# ТЕКСТ ДОКУМЕНТА:
══════

53138.fb2 Александра Федоровна. Последняя русская императрица - читать онлайн бесплатно полную версию книги . Страница 57

Александра Федоровна. Последняя русская императрица - читать онлайн бесплатно полную версию книги . Страница 57

* * *

Знаменитый австрийский ультиматум, предъявленный Сербии, поднес фитиль к бочке с порохом. Все страны Ев­ропы были обеспокоены таким недружелюбным жестом, — стареющий император Франц Иосиф никогда бы его не сде­лал, не осмелился, если бы его к этому лицемерно не под­талкивал кайзер в Берлине.

Министры, собравшиеся в тот день в рабочем кабинете царя, понимали, что этот ультиматум, конечно, задевает и Россию.

Великий князь, генеральный инспектор армии, Николай Николаевич и министр иностранных дел С. Сазонов выра­жали свое возмушение и оба высказывали свое глубокое убеждение: Россия не должна, не имеет права, молча наблю­дать за унижением, которому подвергается маленькая Сер­бия. Нужно выполнять взятые на себя обязательства по ока­занию ей помощи, тем более что германская экспансия в этой славянской стране представляла собой и тысячу других опасностей. Войска Николая подтягивались к австрийской границе. Германии только того и было нужно, хотя это и не было никакой военной провокацией, а лишь мерой предос­торожности, направленной против Австрии, чтобы немед­ленно прийти на помощь союзнику, если против него будет совершено нападение.

Царь писал матери: «Если на нас не нападут, мы не ста­нем ввязываться в драку. Совершенно ясно, что Россия пока не готова к войне».

Наладменный Вильгельм захлопывал все двери дипло­матии. Коварный германский император ночью 30 июля прислал царю такую телеграмму: «Только ты можешь спас­ти мир в Европе, если остановишь свои военные приготов­ления».

В полдень, 1 августа Германия объявила о всеобщей мо­билизации. Николай направил в Берлин свою последнюю депешу:

«Я понимаю, что ты вынужден провести мобилизацию, но мне хотелось бы получить от тебя гарантии, какие я дал сам, что эти меры не означают войны и что мы будет про­должать вести переговоры о сохранении мира, стольдоро­гого для наших с тобой сердец. С Божьей помощью наша долгая и испытанная дружба способна предотвратить кро- вопролитие. С надеждой жду твоего ответа. Ники».

Но в пять часов пополудни германский посол граф Пур- талес вручил Сазонову ноту об объявлении войны.

Все, жребий брошен!

Императрица с самого начала возникшего кризиса убеж­дала мужа в вероломстве и коварстве Вильгельма. Она слиш­ком хорошо его знала, презирала его, и все те плохо инфор­мированные люди, которые говорили о ее «прогерманских симпатиях» жестоко ошибались.

В то время, когда уже были начаты боевые действия, а германский посол находился на пути в Берлин, Николай получил еще одну телеграмму от Вильгельма: «Прикажи сво­им войскам ни при каких обстоятельствах не нарушить на­ших границ и тогда сможешь сохранить мир. Вилли».

══════

Элементы из источника данных
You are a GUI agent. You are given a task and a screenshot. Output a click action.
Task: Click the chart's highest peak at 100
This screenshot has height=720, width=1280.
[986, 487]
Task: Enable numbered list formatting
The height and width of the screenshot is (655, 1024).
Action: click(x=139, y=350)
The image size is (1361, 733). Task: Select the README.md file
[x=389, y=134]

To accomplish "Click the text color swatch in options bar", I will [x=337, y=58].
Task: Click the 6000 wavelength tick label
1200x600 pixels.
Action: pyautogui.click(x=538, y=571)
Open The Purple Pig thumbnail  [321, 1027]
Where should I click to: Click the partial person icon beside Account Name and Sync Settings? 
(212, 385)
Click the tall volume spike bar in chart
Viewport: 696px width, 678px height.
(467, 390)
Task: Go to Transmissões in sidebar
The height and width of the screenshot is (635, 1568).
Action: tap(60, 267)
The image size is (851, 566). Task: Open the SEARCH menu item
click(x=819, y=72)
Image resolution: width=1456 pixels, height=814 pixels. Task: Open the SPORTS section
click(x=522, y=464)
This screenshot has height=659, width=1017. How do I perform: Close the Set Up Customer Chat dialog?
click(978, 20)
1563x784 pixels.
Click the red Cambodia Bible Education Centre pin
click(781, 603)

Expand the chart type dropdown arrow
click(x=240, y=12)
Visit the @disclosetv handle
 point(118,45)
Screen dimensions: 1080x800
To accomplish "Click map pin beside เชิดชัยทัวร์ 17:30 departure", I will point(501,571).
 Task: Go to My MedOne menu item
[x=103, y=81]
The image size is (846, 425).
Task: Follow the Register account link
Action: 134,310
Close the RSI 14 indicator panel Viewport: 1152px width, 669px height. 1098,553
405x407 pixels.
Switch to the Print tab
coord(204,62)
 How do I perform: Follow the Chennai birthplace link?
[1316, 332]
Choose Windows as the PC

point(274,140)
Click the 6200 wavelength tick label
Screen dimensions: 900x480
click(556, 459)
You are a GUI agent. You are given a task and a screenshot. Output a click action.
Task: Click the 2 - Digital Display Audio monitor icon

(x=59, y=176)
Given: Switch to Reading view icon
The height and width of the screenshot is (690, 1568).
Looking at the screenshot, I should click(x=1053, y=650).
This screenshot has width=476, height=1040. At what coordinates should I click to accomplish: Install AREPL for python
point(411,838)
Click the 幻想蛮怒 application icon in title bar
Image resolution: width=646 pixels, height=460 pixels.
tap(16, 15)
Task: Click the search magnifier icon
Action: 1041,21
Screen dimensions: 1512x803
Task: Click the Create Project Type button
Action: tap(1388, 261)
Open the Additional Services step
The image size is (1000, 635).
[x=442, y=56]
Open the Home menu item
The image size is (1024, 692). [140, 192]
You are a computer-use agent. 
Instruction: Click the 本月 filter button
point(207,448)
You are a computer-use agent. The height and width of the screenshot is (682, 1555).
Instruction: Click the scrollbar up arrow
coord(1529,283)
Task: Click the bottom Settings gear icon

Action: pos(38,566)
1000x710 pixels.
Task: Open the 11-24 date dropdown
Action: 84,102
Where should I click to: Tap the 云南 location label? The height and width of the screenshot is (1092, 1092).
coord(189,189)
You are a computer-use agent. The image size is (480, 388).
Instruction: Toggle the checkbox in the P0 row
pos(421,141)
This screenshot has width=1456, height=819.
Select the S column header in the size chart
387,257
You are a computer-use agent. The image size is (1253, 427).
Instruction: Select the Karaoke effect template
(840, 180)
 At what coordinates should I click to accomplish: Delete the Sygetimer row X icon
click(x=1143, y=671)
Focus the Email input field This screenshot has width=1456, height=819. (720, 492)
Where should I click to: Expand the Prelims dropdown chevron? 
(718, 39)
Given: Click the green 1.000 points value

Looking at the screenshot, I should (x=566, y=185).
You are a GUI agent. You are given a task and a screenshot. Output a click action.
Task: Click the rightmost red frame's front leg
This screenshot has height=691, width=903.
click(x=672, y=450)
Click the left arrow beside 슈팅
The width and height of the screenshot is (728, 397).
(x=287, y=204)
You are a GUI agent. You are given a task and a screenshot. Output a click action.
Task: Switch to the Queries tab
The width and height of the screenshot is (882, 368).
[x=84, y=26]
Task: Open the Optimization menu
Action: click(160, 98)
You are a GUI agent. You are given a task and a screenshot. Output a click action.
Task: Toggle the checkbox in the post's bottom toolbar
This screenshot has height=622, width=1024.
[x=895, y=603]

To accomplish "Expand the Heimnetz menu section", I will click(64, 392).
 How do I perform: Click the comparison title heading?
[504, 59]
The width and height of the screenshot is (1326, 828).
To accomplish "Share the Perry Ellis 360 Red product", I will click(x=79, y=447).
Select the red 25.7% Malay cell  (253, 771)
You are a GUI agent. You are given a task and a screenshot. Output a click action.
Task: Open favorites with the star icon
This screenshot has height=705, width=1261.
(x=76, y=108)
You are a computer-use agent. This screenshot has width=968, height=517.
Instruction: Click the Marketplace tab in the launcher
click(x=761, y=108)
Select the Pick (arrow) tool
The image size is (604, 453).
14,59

══════

# ЦЕЛЬ ЗАДАНИЯ:
Ответьте по отрывку о начале войны:
1. Кому царь написал, что Россия пока не готова к войне?
2. Когда Германия объявила о всеобщей мобилизации?
3. В котором часу германский посол вручил Сазонову ноту об объявлении войны?

# ОТВЕТ НА ЗАДАНИЕ:
1. Своей матери.
2. В полдень 1 августа.
3. В пять часов пополудни.